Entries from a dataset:
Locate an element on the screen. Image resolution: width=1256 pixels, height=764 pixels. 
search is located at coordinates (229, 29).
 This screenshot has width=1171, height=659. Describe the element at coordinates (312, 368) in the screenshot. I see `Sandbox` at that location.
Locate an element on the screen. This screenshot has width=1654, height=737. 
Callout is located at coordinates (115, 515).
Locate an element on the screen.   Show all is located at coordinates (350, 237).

*REQUIRED TASK*: Present all of the lines above as a numbered list, omitting any blank lines.

*THE RESPONSE*:
1. Locate an element on the screen. Image resolution: width=1256 pixels, height=764 pixels. 
2. search is located at coordinates (229, 29).
3.  This screenshot has width=1171, height=659. Describe the element at coordinates (312, 368) in the screenshot. I see `Sandbox` at that location.
4. Locate an element on the screen. This screenshot has width=1654, height=737. 
5. Callout is located at coordinates (115, 515).
6. Locate an element on the screen.   Show all is located at coordinates (350, 237).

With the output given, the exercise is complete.